• _What is being asked_: A complete copy of the entries, exactly as written, is the expected result.

──────── Extracted data ────────

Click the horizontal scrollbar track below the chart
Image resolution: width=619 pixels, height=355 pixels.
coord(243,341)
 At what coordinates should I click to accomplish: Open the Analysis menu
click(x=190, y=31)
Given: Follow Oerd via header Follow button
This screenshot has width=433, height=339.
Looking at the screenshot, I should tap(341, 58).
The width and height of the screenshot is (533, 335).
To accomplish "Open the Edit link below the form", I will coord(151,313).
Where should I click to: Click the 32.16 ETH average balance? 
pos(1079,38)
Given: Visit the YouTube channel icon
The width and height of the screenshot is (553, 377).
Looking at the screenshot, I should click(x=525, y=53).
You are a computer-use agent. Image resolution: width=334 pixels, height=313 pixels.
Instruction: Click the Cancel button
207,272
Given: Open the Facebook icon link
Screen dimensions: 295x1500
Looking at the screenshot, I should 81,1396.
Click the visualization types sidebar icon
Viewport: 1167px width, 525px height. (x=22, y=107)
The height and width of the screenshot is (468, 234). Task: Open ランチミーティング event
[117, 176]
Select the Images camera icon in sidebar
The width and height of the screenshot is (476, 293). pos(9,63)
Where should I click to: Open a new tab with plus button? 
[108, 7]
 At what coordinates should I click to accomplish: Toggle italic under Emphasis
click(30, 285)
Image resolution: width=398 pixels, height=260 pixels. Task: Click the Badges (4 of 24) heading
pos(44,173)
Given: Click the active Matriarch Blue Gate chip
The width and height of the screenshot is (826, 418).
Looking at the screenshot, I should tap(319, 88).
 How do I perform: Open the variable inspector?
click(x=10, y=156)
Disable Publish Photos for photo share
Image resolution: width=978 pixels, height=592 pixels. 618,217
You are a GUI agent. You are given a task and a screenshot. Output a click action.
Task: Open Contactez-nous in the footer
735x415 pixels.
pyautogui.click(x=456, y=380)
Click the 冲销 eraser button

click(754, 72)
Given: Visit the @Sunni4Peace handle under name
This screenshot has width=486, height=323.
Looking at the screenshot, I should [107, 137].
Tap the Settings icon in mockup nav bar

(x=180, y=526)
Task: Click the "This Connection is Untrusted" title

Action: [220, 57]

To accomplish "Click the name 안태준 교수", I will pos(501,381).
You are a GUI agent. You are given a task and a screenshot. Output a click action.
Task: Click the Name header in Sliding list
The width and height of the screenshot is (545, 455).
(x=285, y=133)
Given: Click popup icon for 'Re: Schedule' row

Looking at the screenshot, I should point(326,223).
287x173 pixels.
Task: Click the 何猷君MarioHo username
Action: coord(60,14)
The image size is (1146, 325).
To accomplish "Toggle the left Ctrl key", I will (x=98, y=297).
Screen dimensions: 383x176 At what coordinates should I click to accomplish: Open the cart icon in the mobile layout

────────

• _Solution to this problem_:
Click the horizontal scrollbar track below the chart
Image resolution: width=619 pixels, height=355 pixels.
coord(243,341)
 At what coordinates should I click to accomplish: Open the Analysis menu
click(x=190, y=31)
Given: Follow Oerd via header Follow button
This screenshot has width=433, height=339.
Looking at the screenshot, I should tap(341, 58).
The width and height of the screenshot is (533, 335).
To accomplish "Open the Edit link below the form", I will coord(151,313).
Where should I click to: Click the 32.16 ETH average balance? 
pos(1079,38)
Given: Visit the YouTube channel icon
The width and height of the screenshot is (553, 377).
Looking at the screenshot, I should click(x=525, y=53).
You are a computer-use agent. Image resolution: width=334 pixels, height=313 pixels.
Instruction: Click the Cancel button
207,272
Given: Open the Facebook icon link
Screen dimensions: 295x1500
Looking at the screenshot, I should 81,1396.
Click the visualization types sidebar icon
Viewport: 1167px width, 525px height. (x=22, y=107)
The height and width of the screenshot is (468, 234). Task: Open ランチミーティング event
[117, 176]
Select the Images camera icon in sidebar
The width and height of the screenshot is (476, 293). pos(9,63)
Where should I click to: Open a new tab with plus button? 
[108, 7]
 At what coordinates should I click to accomplish: Toggle italic under Emphasis
click(30, 285)
Image resolution: width=398 pixels, height=260 pixels. Task: Click the Badges (4 of 24) heading
pos(44,173)
Given: Click the active Matriarch Blue Gate chip
The width and height of the screenshot is (826, 418).
Looking at the screenshot, I should tap(319, 88).
 How do I perform: Open the variable inspector?
click(x=10, y=156)
Disable Publish Photos for photo share
Image resolution: width=978 pixels, height=592 pixels. 618,217
You are a GUI agent. You are given a task and a screenshot. Output a click action.
Task: Open Contactez-nous in the footer
735x415 pixels.
pyautogui.click(x=456, y=380)
Click the 冲销 eraser button

click(754, 72)
Given: Visit the @Sunni4Peace handle under name
This screenshot has width=486, height=323.
Looking at the screenshot, I should [107, 137].
Tap the Settings icon in mockup nav bar

(x=180, y=526)
Task: Click the "This Connection is Untrusted" title

Action: [220, 57]

To accomplish "Click the name 안태준 교수", I will pos(501,381).
You are a GUI agent. You are given a task and a screenshot. Output a click action.
Task: Click the Name header in Sliding list
The width and height of the screenshot is (545, 455).
(x=285, y=133)
Given: Click popup icon for 'Re: Schedule' row

Looking at the screenshot, I should point(326,223).
287x173 pixels.
Task: Click the 何猷君MarioHo username
Action: coord(60,14)
The image size is (1146, 325).
To accomplish "Toggle the left Ctrl key", I will (x=98, y=297).
Screen dimensions: 383x176 At what coordinates should I click to accomplish: Open the cart icon in the mobile layout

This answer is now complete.